Top of Provided material
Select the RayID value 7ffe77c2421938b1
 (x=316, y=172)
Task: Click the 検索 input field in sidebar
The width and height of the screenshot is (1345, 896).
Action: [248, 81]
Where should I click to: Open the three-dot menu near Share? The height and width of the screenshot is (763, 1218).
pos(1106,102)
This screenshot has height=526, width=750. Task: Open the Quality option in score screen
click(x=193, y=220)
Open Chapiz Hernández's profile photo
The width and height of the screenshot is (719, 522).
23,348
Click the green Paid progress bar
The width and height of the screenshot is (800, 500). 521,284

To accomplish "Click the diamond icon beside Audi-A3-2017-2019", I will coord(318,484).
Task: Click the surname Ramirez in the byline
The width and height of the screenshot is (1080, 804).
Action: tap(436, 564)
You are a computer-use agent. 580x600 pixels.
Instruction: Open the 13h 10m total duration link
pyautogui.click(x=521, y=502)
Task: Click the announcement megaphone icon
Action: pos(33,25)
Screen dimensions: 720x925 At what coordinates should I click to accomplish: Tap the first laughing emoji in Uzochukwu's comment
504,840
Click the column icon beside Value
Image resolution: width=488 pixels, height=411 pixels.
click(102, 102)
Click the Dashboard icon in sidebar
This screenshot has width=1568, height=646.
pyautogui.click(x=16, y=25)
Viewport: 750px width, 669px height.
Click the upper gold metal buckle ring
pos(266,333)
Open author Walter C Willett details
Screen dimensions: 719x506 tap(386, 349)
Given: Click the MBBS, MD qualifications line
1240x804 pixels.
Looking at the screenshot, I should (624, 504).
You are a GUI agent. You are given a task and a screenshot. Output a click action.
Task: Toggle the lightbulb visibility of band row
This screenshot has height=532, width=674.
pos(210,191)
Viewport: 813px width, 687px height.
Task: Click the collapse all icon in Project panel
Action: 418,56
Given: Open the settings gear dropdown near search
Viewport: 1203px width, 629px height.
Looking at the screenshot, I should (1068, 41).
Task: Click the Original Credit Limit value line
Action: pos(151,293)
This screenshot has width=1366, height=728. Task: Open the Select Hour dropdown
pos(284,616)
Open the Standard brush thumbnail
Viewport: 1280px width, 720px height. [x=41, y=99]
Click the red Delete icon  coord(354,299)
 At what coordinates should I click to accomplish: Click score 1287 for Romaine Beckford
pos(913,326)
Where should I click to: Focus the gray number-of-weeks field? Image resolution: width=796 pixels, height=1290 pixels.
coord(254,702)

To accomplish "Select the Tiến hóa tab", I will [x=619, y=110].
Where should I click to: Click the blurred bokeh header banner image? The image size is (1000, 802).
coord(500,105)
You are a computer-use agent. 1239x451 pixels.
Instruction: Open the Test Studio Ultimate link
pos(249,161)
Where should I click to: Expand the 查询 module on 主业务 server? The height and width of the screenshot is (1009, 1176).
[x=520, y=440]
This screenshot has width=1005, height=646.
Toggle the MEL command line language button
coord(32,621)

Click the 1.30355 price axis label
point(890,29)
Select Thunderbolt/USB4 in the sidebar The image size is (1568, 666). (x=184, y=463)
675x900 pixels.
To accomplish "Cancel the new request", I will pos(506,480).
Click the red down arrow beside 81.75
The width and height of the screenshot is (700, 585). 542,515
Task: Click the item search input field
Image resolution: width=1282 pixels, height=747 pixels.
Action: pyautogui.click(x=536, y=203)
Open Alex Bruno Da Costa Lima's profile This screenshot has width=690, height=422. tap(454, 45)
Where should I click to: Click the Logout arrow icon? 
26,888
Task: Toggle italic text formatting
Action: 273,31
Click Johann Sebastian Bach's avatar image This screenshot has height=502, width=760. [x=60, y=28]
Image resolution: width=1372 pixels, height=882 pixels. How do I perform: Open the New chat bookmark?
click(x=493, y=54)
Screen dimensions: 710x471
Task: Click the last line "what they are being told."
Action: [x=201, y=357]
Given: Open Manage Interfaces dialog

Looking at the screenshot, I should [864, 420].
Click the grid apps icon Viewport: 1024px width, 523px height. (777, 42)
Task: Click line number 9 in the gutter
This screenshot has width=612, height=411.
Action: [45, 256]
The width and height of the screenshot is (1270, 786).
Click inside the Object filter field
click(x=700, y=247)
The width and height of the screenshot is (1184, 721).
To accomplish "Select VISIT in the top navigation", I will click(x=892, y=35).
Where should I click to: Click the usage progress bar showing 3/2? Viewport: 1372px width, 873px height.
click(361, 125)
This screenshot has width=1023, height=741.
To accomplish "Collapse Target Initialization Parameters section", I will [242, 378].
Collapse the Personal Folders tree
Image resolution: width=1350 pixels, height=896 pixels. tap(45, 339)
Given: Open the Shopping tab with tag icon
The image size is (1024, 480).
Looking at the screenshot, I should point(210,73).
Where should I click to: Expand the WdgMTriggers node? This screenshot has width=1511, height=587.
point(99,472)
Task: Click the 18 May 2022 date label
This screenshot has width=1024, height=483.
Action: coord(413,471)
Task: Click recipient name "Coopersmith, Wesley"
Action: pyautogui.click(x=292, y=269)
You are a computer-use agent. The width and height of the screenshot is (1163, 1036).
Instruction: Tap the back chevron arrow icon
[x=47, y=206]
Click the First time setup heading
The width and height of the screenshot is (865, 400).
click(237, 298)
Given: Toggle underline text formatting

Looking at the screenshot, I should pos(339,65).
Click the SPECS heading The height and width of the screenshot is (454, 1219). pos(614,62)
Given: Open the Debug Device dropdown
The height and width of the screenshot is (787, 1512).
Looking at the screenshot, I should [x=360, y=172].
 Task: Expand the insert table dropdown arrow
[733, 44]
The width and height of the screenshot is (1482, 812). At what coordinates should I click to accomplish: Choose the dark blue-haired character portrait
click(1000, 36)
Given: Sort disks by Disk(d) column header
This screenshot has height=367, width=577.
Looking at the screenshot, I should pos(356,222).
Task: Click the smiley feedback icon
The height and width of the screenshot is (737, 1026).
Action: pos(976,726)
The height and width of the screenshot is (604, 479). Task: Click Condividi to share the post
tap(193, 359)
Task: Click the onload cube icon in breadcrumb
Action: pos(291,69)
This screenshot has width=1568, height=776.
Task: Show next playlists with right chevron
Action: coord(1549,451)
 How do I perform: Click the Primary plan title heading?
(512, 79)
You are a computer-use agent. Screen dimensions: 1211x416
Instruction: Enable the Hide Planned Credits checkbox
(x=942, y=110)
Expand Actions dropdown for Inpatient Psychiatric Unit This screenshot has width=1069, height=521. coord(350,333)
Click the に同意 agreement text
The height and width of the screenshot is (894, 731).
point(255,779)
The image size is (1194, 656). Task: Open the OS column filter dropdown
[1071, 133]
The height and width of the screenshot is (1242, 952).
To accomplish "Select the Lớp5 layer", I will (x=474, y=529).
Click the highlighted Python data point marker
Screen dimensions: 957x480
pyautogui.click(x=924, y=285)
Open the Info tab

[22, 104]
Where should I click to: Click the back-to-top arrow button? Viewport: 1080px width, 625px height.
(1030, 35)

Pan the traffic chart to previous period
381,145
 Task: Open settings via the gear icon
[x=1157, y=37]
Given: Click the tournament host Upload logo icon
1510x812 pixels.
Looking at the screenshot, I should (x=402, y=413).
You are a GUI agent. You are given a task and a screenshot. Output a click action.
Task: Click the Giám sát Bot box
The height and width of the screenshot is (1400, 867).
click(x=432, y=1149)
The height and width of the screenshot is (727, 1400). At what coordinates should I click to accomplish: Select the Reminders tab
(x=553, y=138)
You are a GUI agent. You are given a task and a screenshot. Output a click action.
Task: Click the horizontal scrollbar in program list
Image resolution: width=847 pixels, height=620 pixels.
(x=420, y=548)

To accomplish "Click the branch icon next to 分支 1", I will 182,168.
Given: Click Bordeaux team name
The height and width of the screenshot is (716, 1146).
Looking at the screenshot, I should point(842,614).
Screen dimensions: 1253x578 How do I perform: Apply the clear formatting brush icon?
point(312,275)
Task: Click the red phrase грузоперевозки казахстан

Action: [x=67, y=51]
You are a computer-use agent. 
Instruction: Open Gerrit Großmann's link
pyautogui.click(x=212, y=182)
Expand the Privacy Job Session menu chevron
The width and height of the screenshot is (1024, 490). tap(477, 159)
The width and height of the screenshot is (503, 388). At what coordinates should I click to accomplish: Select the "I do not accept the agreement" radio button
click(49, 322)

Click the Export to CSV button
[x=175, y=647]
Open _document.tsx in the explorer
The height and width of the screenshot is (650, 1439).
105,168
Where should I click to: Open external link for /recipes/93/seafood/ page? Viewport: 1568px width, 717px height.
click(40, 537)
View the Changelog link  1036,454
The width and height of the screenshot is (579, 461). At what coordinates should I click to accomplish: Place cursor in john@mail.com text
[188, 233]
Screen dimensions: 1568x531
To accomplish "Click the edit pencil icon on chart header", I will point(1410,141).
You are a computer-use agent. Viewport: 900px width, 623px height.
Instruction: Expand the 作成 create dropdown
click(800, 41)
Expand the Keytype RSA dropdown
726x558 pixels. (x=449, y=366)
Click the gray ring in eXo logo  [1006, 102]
Bottom of Provided material
_Directions_
Each line above that has "search" adds one to the count; say the final count with no other text.

_Answer to the problem_
2